O seu mais que tudo chamava-se Miguel e era um ano mais velho que ela. Tinha pele morena, cabelo liso e negro, que parecia seda e sobressaia lindamente na camisa branca que usava diversas vezes. Tinham-se conhecido na escola, alguns meses antes e, logo depois da mudança para a pequena vila, foi o primeiro amigo que Frederica conquistara, para além da Laura, sua grande amiga. 
Depois de se instalar, no seu lugar reservado, junto de sua mãe e irmãs, ela admirou a naturalidade que embelezava a capela. Estava decorada de forma muito simples, apenas algumas rosas cor-de-fogo e lírios brancos, que enfeitavam o altar e a sacristia. Por trás, na parede branca, estava exposta, a grande gravura de Jesus Cristo, o bom pastor, com um cordeirinho ao colo. Tudo estava lindo e transmitia beleza, paz e serenidade… é justamente nas coisas mais simples que a beleza se encontra.
Para além da decoração da capela, apreciava a noiva, a sua querida irmã, que estava radiante. Envergava um vestido branco, simples, com um véu em renda e um ramo composto por três camélias cor-de-rosa. O seu longo cabelo castanho estava apanhado com uma coroa de flores brancas, apenas com algumas madeixas, caídas sobre o pescoço.
A noiva dirigira-se lentamente para o altar, acompanhada pelo seu único irmão, ele que também estava radiante e emanava felicidade. Conduzira a sua querida irmã ao altar, onde se encontrava o futuro marido, muito nervoso, mas com um olhar brilhante e apaixonado.
Frederica sentira-se no meio de um sonho e fantasiava acordada ao imaginar-se a ela a linda e feliz no papel de noiva. Pensava em como tudo seria quando chegasse a sua vez, e imaginava o noivo – o seu amor- então secreto.
O seu olhar percorreu toda a capela e, lá bem ao fundo, estava ele, o dono do seu coração que logo começara a palpitar mais rapidamente. Quando os olhares se cruzaram, sorriram um para o outro, com a alegria desse instante. Uma lágrima de felicidade e encantamento espreitou-lhe dos olhos.
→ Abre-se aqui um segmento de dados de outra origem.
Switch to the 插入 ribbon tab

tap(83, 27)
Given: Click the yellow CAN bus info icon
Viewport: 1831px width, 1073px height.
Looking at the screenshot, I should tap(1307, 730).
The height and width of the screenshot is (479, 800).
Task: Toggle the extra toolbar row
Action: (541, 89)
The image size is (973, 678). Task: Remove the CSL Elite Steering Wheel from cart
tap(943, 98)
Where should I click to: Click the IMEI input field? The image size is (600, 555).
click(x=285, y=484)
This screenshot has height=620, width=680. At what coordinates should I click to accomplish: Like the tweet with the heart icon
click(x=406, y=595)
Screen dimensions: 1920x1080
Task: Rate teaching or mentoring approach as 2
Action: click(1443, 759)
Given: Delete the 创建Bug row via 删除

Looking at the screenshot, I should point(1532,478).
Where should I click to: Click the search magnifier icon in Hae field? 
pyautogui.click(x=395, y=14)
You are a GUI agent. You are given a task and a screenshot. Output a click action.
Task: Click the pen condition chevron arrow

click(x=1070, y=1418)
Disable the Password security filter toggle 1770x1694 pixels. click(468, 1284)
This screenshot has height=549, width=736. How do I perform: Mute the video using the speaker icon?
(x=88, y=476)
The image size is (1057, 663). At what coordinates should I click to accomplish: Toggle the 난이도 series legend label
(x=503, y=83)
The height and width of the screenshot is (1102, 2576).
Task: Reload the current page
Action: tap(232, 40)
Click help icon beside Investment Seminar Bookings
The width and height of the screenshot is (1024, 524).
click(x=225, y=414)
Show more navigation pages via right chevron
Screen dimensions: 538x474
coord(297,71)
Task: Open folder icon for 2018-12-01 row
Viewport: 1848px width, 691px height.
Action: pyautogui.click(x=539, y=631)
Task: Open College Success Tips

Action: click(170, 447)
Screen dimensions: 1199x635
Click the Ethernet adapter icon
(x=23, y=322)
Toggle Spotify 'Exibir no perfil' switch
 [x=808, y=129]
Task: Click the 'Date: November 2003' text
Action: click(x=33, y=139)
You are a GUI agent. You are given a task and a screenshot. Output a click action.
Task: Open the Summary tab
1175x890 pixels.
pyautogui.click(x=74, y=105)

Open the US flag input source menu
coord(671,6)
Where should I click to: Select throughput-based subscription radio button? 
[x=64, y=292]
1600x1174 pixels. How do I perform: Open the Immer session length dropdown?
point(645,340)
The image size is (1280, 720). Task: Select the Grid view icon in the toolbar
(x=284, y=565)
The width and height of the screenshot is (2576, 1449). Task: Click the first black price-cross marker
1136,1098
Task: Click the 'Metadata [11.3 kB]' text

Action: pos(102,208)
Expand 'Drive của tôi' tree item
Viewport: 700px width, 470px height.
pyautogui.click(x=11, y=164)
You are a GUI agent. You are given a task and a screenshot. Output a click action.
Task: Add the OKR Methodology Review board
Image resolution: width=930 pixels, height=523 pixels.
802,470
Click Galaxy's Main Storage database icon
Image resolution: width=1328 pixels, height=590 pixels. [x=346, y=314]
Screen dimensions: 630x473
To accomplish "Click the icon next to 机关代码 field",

Quando desviou o olhar deparou-se com o seu primo, Jaime. Estava sentado e tão seguro de si, que ninguém diria que alguma doença habitava no seu corpo.
Sentiu um arrepio de medo e um aperto no coração, quando, sem saber porquê, inquietou-se e teve um mau pressentimento. Mas logo tentou tranquilizar-se e pensar que tinha sido o nervosismo que se apoderara de si. Frederica tentava mentalizar-se do contrário, mas sua grande amiga, Laura, reparou nesse seu comportamento, pois estava sentada junto ao seu primo Jaime. Tentou disfarçar esse facto, sorrindo-lhe e piscando-lhe o olho.
Pela segunda vez no mesmo dia, experimentara o mesmo sabor do medo, provando aquela sensação deveras esquisita e amarga. Sem saber exatamente porquê nem como, sentiu que tivesse sido empurrada por alguém ou algo invisível, que quase a obrigava a cambalear e tropeçar. Ao descer as escadas da pequena capela, viu-se obrigada a apoiar-se na sua irmã mais nova, pois seguiam juntas.
Tentava convencer-se de que tudo aquilo era culpa dos nervos relacionados com a agitação daquele momento especial. Sentiu-se um pouquinho mais leve perante essa desculpa, mas, lá no fundo, sabia que isso não era anormal. Já era conhecedora daquela sensação e sustentava esse medo desapropriado: o de vir a ser mais uma vítima dessa pesada desgraça…- uma tragédia que não queria sequer imaginar!
   
O dia maravilhoso passou-se com muita alegria e emoção. Fora uma união maravilhosa, pobre em riqueza mas rica em amor, algo único e valioso. A alegria da Nossa Senhora foi imensa: pareceu ver a retribuição da felicidade quando a sua irmã Júlia, feliz, lhe ofereceu o ramo de noiva.